When disputes arose, defendant S3H and Hoffman entered into an arbitration panel agreement and agreed to submit to binding arbitration. (ECF No. 46-6). Throughout the course of the arbitration, Hoffman made demands against plaintiff for a termination back-charge amounting to over $11,000,000. See (ECF No. 46-15). In February 2014, plaintiff, Hoffman, and defendant S3H entered into an amended arbitration panel agreement ("AAPA"), and plaintiff joined the arbitration. (ECF No. 46-12); (ECF No. 46 at ¶ 6); (ECF No. 51 at 2); See (ECF No. 46-16). The AAPA states that "[e]ach party shall be responsible for and bear the costs of its own attorney's fees and expenses and an equal portion of the panel's costs and expenses." (ECF No. 46-12 at 2). Furthermore, the AAPA includes a choice of law provision selecting ORS 36.600 through 36.740 as governing law. (Id at 5).
On October 19, 2014, the AAA issued a final decision, ordering Hoffman to pay $7,664,413.00 to defendant S3H as well as holding that defendant S3H and plaintiff did not owe anything to Hoffman. (ECF No. 46-19 at 20-21). The AAA also held that, pursuant to the AAPA, each party must bear its own attorney's fees. (Id. at 21).
After the arbitration was complete, plaintiff requested payments from defendants amounting to $748,843.85 in arbitration costs as well as $297,103.34 that plaintiff paid out in claims on the bond. (ECF No. 46-20). Defendants paid plaintiff for the claims on the bond but did not cover plaintiff's arbitration costs. (ECF No. 46-21).

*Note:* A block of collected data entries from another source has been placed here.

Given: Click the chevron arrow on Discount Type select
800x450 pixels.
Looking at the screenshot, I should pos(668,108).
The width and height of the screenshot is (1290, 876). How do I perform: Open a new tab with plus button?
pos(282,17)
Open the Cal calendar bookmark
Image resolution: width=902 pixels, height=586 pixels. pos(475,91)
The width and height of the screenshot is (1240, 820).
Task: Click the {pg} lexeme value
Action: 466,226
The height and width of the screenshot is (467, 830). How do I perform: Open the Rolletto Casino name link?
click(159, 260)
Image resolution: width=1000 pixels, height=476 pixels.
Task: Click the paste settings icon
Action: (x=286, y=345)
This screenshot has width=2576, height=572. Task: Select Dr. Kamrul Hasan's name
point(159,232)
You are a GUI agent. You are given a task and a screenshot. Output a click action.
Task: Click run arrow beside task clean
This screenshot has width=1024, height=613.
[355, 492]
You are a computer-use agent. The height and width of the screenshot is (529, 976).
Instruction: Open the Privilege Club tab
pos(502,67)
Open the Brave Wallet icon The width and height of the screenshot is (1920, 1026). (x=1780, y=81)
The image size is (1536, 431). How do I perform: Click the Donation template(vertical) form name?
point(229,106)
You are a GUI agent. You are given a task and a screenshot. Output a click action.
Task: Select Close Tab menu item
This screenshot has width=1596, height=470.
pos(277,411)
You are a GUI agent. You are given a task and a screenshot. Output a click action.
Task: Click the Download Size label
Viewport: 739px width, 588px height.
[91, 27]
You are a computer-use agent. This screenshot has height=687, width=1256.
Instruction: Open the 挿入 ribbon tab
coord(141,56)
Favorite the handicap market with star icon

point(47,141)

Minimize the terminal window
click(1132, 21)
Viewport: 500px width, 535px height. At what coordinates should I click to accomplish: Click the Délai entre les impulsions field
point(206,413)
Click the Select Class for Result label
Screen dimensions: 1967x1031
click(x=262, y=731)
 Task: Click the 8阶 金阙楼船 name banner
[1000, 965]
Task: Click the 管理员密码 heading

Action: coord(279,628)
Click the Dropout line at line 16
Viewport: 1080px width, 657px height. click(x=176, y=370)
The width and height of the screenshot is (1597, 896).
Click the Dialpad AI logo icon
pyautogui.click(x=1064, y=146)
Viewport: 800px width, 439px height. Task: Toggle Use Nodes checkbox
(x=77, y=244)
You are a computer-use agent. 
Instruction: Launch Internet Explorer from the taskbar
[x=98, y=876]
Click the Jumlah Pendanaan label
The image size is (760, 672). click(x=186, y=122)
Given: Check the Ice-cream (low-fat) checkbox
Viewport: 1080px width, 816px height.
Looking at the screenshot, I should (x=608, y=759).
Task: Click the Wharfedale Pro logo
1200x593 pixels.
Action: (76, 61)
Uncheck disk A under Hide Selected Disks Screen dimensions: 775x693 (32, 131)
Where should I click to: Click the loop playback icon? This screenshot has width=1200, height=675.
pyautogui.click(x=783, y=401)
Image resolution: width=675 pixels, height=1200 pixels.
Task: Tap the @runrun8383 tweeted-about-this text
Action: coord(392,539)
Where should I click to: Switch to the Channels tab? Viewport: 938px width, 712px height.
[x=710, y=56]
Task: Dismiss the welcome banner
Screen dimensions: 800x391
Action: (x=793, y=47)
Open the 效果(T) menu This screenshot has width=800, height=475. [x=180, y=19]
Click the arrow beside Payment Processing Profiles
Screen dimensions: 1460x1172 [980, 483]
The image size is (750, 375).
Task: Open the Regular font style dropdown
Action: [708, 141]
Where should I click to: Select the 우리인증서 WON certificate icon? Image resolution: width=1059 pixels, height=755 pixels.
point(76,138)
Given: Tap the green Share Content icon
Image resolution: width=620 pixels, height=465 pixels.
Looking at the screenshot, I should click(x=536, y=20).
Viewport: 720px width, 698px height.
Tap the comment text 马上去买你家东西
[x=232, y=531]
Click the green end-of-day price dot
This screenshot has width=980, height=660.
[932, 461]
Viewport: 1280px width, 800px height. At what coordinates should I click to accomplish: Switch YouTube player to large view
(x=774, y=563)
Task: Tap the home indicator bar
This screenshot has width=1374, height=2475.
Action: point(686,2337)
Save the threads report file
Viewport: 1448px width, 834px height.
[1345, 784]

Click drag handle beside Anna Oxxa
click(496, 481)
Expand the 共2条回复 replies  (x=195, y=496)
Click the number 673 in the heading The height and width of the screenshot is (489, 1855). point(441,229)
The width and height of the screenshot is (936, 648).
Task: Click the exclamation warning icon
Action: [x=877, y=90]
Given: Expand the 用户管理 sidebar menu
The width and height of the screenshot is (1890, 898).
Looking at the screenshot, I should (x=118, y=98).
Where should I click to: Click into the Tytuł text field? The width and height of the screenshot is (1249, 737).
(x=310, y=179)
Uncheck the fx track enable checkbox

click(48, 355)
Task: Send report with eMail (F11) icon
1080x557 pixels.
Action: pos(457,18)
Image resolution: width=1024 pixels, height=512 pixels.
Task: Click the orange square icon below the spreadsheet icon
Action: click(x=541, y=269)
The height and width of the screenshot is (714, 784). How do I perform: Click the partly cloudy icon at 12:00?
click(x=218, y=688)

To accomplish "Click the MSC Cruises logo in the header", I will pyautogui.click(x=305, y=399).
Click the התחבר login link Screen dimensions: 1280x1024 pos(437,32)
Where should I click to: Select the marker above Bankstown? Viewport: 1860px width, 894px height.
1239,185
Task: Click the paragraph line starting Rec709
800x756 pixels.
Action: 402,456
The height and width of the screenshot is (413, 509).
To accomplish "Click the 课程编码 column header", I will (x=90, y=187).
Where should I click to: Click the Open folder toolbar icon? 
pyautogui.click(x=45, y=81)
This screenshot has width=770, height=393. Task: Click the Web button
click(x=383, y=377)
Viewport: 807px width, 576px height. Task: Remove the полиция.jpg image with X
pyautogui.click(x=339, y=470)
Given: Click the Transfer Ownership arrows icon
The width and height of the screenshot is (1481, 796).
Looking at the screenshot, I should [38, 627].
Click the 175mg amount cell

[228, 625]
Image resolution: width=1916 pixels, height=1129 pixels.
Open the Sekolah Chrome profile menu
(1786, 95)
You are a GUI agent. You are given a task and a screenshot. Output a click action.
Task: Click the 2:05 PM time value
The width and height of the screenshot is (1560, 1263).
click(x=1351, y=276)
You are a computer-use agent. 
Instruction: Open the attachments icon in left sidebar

Subsequently, plaintiff initiated this lawsuit in order to recovery attorney's fees and other arbitration-related expenses. (ECF No. 1).
II. Legal Standard
The Federal Rules of Civil Procedure provide for summary adjudication when the pleadings, depositions, answers to interrogatories, and admissions on file, together with the affidavits, if any, show that "there is no genuine issue as to any material fact and that the movant is entitled to a judgment as a matter of law." Fed. R. Civ. P. 56(a). A principal purpose of summary judgment is "to isolate and dispose of factually unsupported claims." Celotex Corp. v. Catrett, 477 U.S. 317, 323-24 (1986).
In determining summary judgment, a court applies a burden-shifting analysis. "When the party moving for summary judgment would bear the burden of proof at trial, it must come forward with evidence which would entitle it to a directed verdict if the evidence went uncontroverted at trial. In such a case, the moving party has the initial burden of establishing the absence of a genuine issue of fact on each issue material to its case." C.A.R. Transp. Brokerage Co. v. Darden Rests., Inc., 213 F.3d 474, 480 (9th Cir. 2000) (citations omitted).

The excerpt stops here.